Terrarossa
2019
9788894845075
Elegante e frastornato, inquieto come un ragazzino, espressione di suprema letterarietà, prevedibilmente estraneo ai giochi di ruolo e ai balletti sgraziati della società, Sinigaglia ha uno stile cristallino, poliedrico e sinuoso che non si può equivocare; gronda reminiscenze e consapevolezza, è come uno scacchista che sfida contemporaneamente tre avversari su tre tavoli differenti, divertendosi a soverchiarli con tre strategie diverse; esordì pubblicando un quaderno pirotecnico, l'anfibio "Pantarèi" [SPS, 1985], parte trattato d'estetica, parte memoir del disagio di un uomo di lettere, trentenne, parte cronaca di un deragliamento matrimoniale (sentimentale, in genere), forte dell'ambizione di dimostrare, nel romanzo, che il romanzo non era morto ("la cosa mi seccava"), come da più parti si andava ripetendo.
Il libro – completato nel 1980 – era stato per tre anni in cerca di editore: in quel periodo "fu letto, apprezzato, lodato e respinto da – praticamente – tutti gli editori del tempo, che era in Italia un tempo di case editrici numerose, grandi, medio-grandi e medie.
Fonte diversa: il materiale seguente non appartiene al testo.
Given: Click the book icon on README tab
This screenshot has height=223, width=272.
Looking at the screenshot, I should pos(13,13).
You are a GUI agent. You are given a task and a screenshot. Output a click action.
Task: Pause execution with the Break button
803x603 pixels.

Le ragioni degli elogi erano chiarissime, quelle dei rifiuti vaghe o, quando precise, insensate. Ragioni irragionevoli, insomma", ha raccontato Sinigaglia in un'intervista di pochi anni fa a Giovanni Turi: infine s'era accasato col piccolo e misconosciuto SPS.
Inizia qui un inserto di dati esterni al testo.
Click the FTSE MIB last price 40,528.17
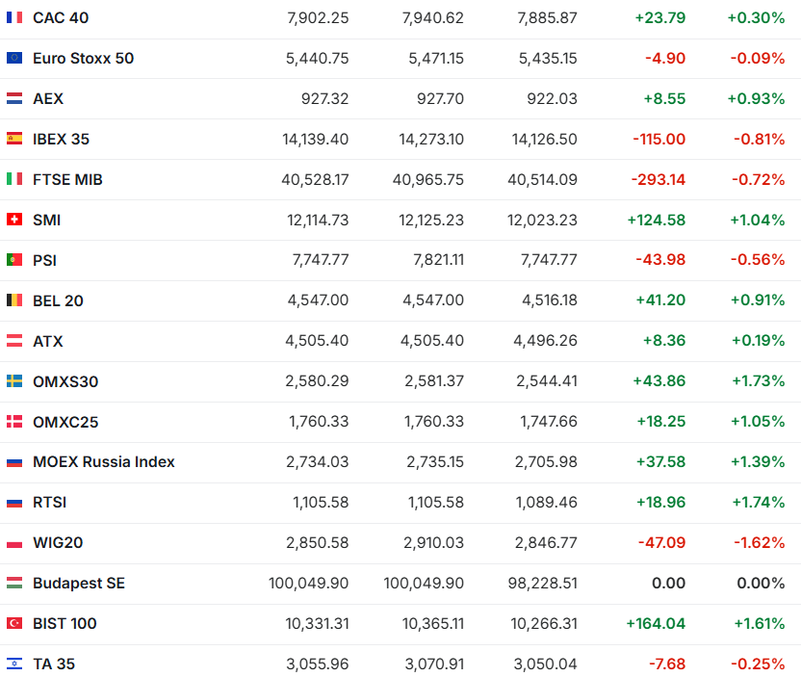[318, 179]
A 34 anni di distanza, "Il pantarèi" è tornato a disposizione del pubblico, ripulito da "qualche errore materiale, qualche sbavatura grammaticale, qualche leggerezza lessicale”, la punteggiatura, qua e là, razionalizzata [Terrarossa, 2019; euro 15,50, pp. 316; collana "Fondanti"]; Alessandro Beretta ha apprezzato "l'affascinante esercizio proustiano di uno scrittore di prim'ordine"; Fulvio Panzeri l'ha definito "uno degli esiti migliori di quella stagione letteraria"; Giovanni Turi l'ha ospitato nella sua Terrarossa, nella collana dedicata ai recuperi (quarta uscita; sin qua, il più apprezzabile era stato "Il cadetto" di Cosimo Argentina, soprattutto per l'argomento, al limite tondelliano di "Pao pao"). "Il pantarèi" è tornato e – scrivendone nel 2019 – sappiamo che nel corso di questi 34 anni Ezio Sinigaglia [Milano, 1948], già redattore polivalente, traduttore [ufficialmente, Julien Green, Charles Perrault, Proust; ufficiosamente, "indicibile"] e fotocompositore, ha pubblicato soltanto un altro romanzo ("Eclissi", Nutrimenti, 2016) mentre parecchio altro è rimasto nei cassetti, incompiuto o giù di lì: "Se gli scrittori numerassero i loro lavori come sono soliti fare i musicisti e Il pantarèi fosse il mio opus 1 (con conseguente damnatiomemoriae degli insulsi scritti giovanili), Eclissi sarebbe come minimo l’opus 10, trascurando una notevole massa di opere incompiute e un paio di lavori in corso. Non è forse moltissimo, e sarebbe stato sicuramente di più se non avessi dovuto scrivere tante altre cose per sbarcare il lunario, ma a conti fatti non è neppure poco. Non ho ragione di lamentarmene, e ormai ho smesso di rammaricarmi anche della sfortunata sorte toccata al Pantarèi, che certo meritava qualcosa di più dei venticinque lettori che ha avuto”, ha riferito l'artista. I filologi, negli anni a venire, avranno il loro bel daffare.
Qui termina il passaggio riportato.